▸ **Data for the task**
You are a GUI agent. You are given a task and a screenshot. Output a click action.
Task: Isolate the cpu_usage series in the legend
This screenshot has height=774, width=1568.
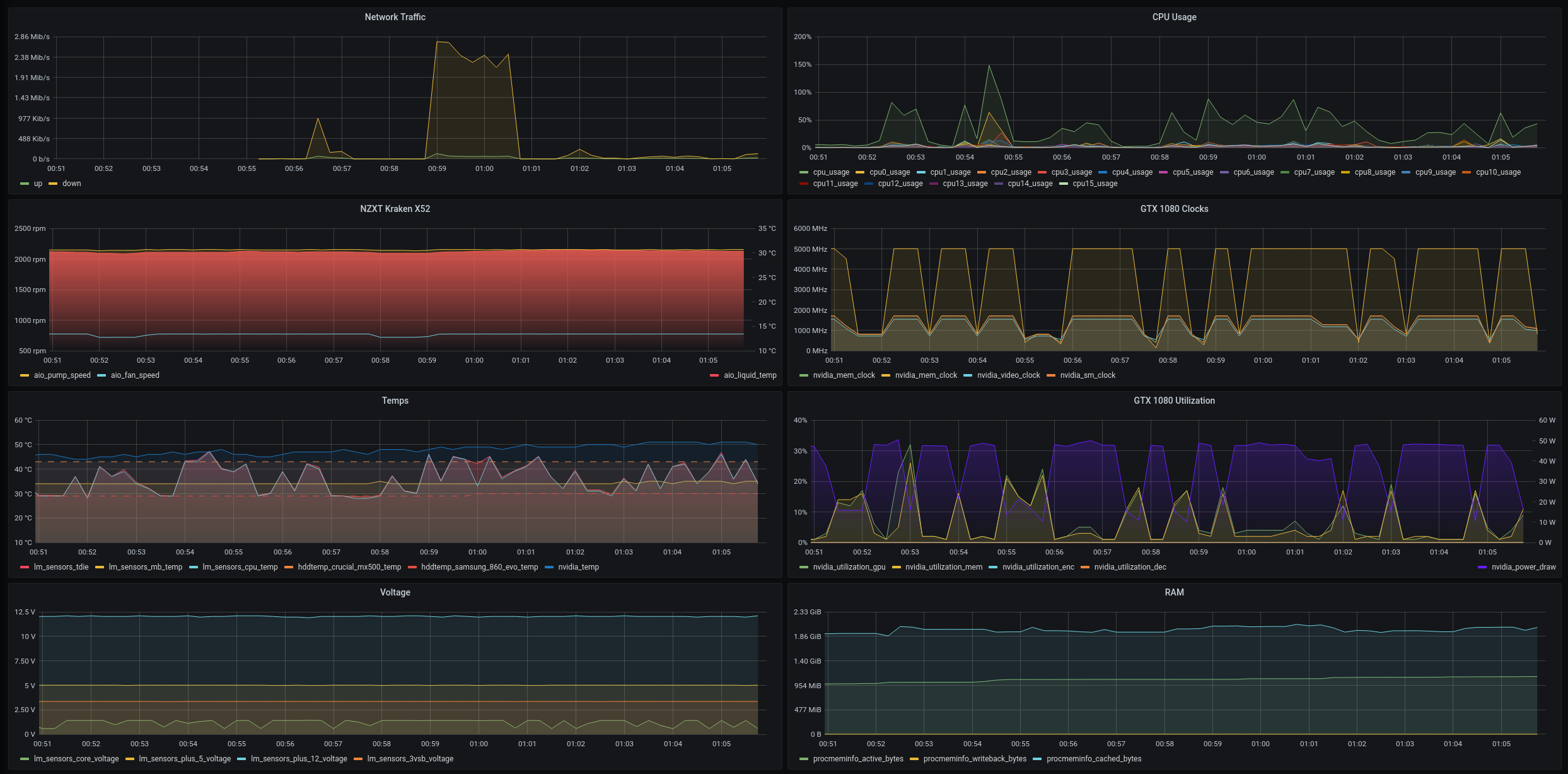point(831,172)
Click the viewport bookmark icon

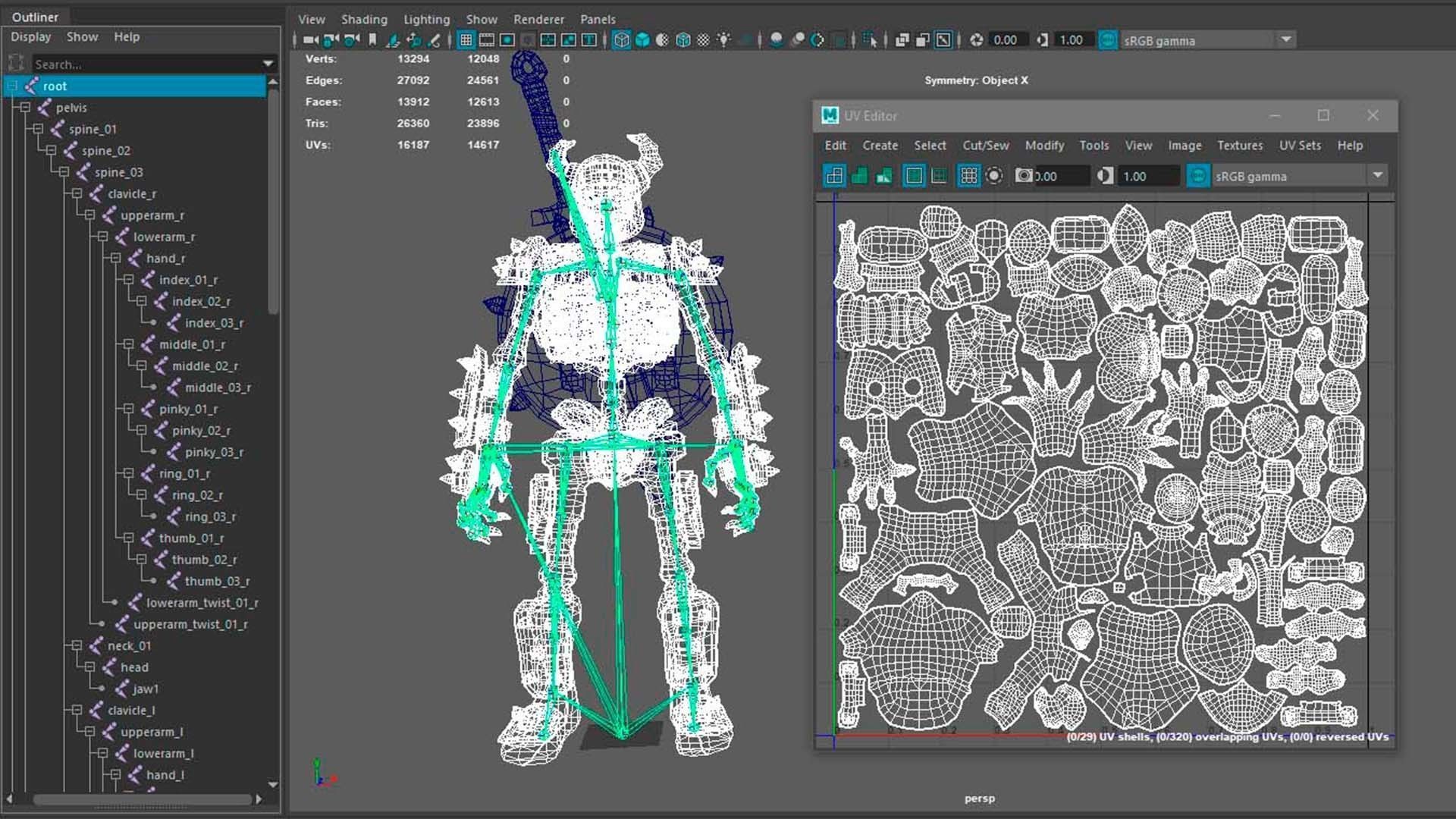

▸ **Assigned task**
Copy all of the records verbatim, omitting the pictures.

▸ **Response to this task**
You are a GUI agent. You are given a task and a screenshot. Output a click action.
Task: Isolate the cpu_usage series in the legend
This screenshot has height=774, width=1568.
point(831,172)
Click the viewport bookmark icon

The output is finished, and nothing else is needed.